Because weapons laws are regularly changing, it’s important that those who have been charged with a weapons charge in Chicago and suburban Cook County consult with an experienced criminal attorney at the Law Offices of Andrew M. Weisberg to learn more about their legal rights. Mr. Weisberg is a highly skilled legal professional who is dedicated to aggressively defending his clients’ rights in any necessary legal proceedings, including (not limited to):
Weapons charges in a particular case will vary according to the details of the event and whether anyone was injured or killed as a result of the alleged weapons violation(s). The following are the most common weapons / gun charges in Chicago and the suburbs:
Unlawful Use of Weapons / UUW (720 ILCS 5/24-1) is the name for a wide variety of weapons and/or gun charges or offenses in Illinois. Although the term “use” is mentioned, the crime is typically committed by mere unlawful possession of the weapon and not actual “use” of the weapon. This broad statute covers a wide variety of weapons, including, but not limited to handguns, rifles, knives and many other weapons.

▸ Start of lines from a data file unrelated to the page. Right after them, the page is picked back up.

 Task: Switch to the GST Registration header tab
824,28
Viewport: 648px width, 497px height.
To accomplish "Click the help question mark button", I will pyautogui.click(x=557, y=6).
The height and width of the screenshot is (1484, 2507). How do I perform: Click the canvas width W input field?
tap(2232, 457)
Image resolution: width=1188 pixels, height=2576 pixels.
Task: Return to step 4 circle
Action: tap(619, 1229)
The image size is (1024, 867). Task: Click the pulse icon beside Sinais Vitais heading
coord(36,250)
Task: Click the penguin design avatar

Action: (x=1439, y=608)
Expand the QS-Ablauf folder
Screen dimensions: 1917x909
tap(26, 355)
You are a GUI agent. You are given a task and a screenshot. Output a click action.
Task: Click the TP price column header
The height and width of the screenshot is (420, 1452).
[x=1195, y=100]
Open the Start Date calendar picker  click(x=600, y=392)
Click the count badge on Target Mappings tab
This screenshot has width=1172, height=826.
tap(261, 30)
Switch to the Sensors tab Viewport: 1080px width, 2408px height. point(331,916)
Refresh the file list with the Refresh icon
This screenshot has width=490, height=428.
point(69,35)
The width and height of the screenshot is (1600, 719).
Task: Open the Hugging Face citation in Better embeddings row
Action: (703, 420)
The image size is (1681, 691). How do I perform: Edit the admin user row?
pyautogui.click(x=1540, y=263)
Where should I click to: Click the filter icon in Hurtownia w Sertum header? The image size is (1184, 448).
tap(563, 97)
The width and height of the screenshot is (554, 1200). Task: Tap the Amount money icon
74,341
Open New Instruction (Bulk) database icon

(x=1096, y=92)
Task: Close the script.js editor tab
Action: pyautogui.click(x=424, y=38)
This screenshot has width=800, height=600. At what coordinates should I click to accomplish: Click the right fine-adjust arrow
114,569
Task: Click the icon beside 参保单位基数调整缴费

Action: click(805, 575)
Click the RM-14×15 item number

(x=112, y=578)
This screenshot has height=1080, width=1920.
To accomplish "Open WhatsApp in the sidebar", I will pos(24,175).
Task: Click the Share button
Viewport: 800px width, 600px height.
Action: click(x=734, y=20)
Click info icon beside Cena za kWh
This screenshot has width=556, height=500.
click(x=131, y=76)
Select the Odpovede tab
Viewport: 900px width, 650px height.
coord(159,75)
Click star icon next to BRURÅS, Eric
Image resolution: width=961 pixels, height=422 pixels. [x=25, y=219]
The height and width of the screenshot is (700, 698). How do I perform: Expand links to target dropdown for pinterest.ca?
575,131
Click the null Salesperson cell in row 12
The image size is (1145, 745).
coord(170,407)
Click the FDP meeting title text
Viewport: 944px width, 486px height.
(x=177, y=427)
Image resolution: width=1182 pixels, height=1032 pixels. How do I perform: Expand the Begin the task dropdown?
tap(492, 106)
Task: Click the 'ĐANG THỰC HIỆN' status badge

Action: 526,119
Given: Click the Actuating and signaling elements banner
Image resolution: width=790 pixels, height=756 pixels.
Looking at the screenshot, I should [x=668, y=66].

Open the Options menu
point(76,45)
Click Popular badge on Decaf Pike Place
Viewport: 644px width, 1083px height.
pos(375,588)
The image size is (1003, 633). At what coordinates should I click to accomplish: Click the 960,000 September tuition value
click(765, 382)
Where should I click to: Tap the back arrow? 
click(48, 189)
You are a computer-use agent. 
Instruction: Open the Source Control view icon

The typical UUW charge involves a person who is caught in possession of a handgun or other dangerous weapon. Although the person may have intended no harm with the weapon, it is a criminal offense to be in possession of certain weapons at certain locations or without the proper documentation.
The severity of the charge depends on the type of weapon and the location it was possessed. This charge can be as low as a misdemeanor and as serious as a Class X felony, where the suspect faces jail time or up to 30 years prison time in the Illinois Department of Corrections.
Unlawful Use of Weapons by Felon / UUW by Felon (720 ILCS 5/24-1.1) is an offense that is similar to the charge listed above except the offender is a convicted felon at the time of the arrest. Obviously, convicted felons arrested for new gun charges face much more serious charges and a realistic chance of heavy prison time.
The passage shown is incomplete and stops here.